To understand all the Linux-USB framework, you'll use these resources:

    * This source code.  This is necessarily an evolving work, and
      includes kerneldoc that should help you get a current overview.
      ("make pdfdocs", and then look at "usb.pdf" for host side and
      "gadget.pdf" for peripheral side.)  Also, Documentation/usb has
      more information.

    * The USB 2.0 specification (from www.usb.org), with supplements
      such as those for USB OTG and the various device classes.
      The USB specification has a good overview chapter, and USB
      peripherals conform to the widely known "Chapter 9".

    * Chip specifications for USB controllers.  Examples include
      host controllers (on PCs, servers, and more); peripheral
      controllers (in devices with Linux firmware, like printers or
      cell phones); and hard-wired peripherals like Ethernet adapters.

    * Specifications for other protocols implemented by USB peripheral
      functions.  Some are vendor-specific; others are vendor-neutral
      but just standardized outside of the www.usb.org team.

Here is a list of what each subdirectory here is, and what is contained in
them.

core/		- This is for the core USB host code, including the
		  usbfs files and the hub class driver ("khubd").
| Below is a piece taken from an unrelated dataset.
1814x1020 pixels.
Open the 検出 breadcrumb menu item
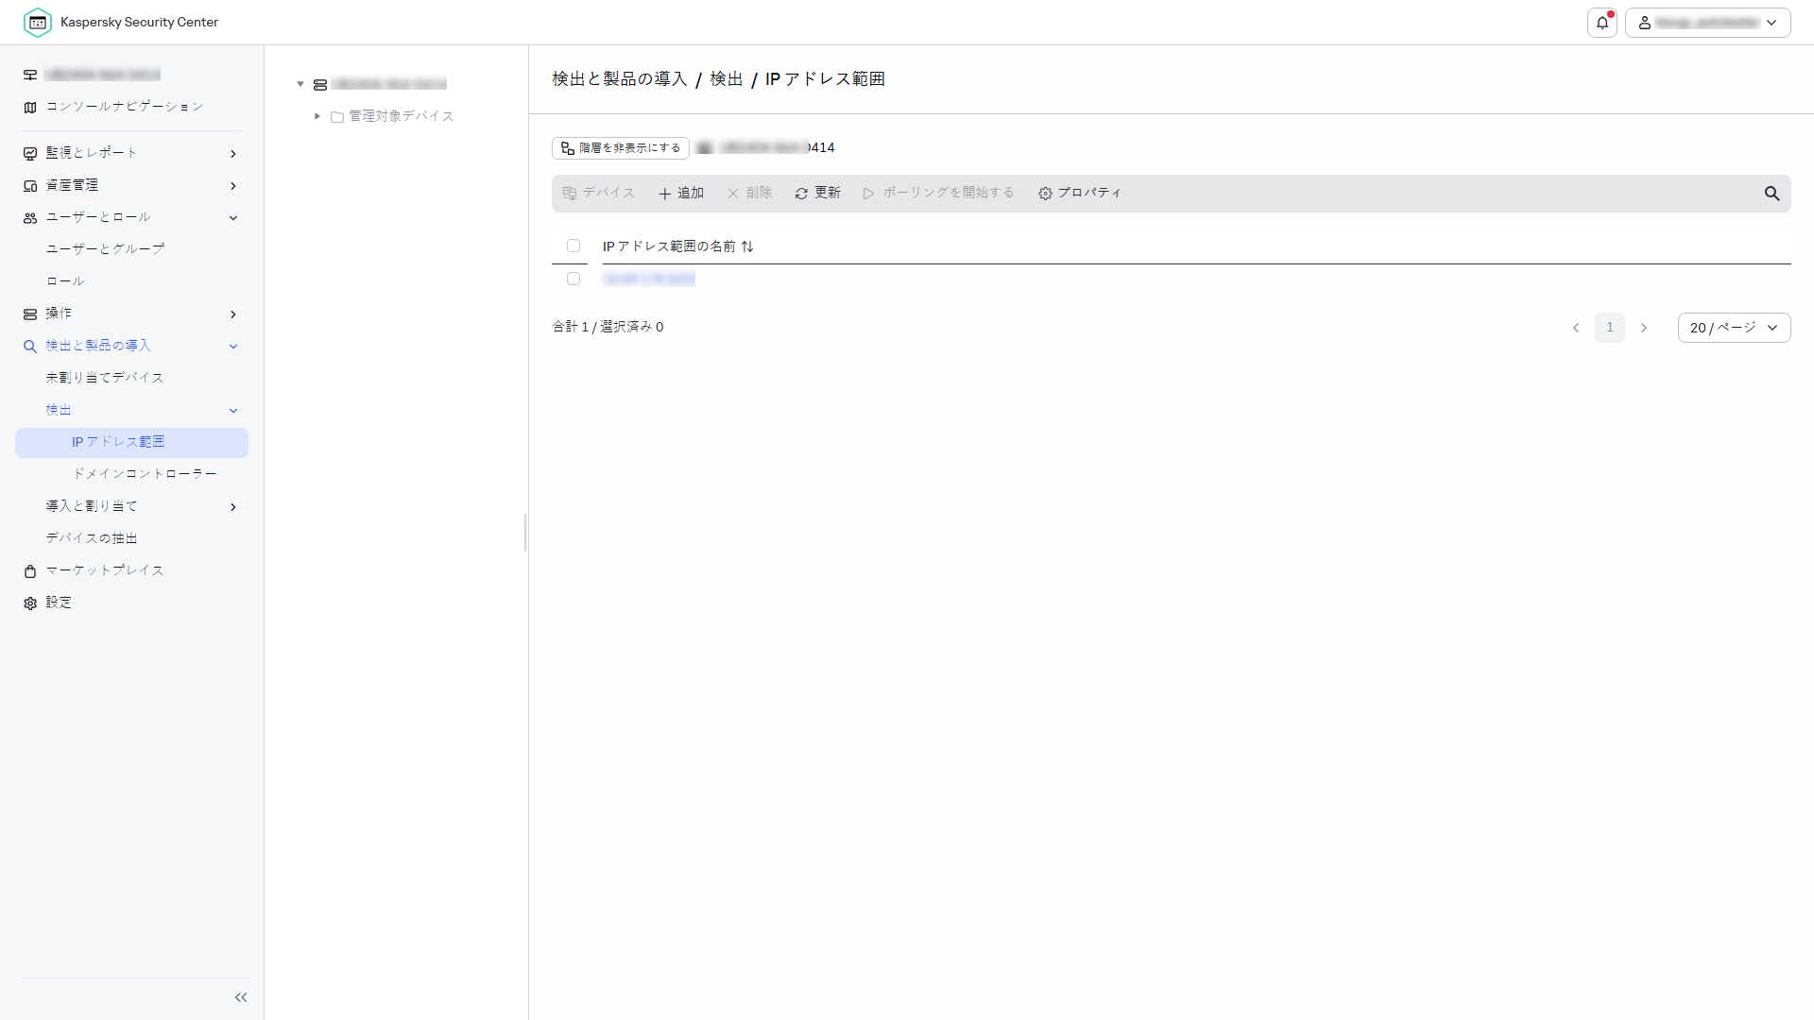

host/		- This is for USB host controller drivers.  This
		  includes UHCI, OHCI, EHCI, and others that might
		  be used with more specialized "embedded" systems.

gadget/		- This is for USB peripheral controller drivers and
		  the various gadget drivers which talk to them.


Individual USB driver directories.  A new driver should be added to the
first subdirectory in the list below that it fits into.

image/		- This is for still image drivers, like scanners or
		  digital cameras.
../input/	- This is for any driver that uses the input subsystem,
		  like keyboard, mice, touchscreens, tablets, etc.
../media/	- This is for multimedia drivers, like video cameras,
		  radios, and any other drivers that talk to the v4l
		  subsystem.
../net/		- This is for network drivers.
serial/		- This is for USB to serial drivers.
storage/	- This is for USB mass-storage drivers.
class/		- This is for all USB device drivers that do not fit
		  into any of the above categories, and work for a range
		  of USB Class specified devices. 
misc/		- This is for all USB device drivers that do not fit
		  into any of the above categories.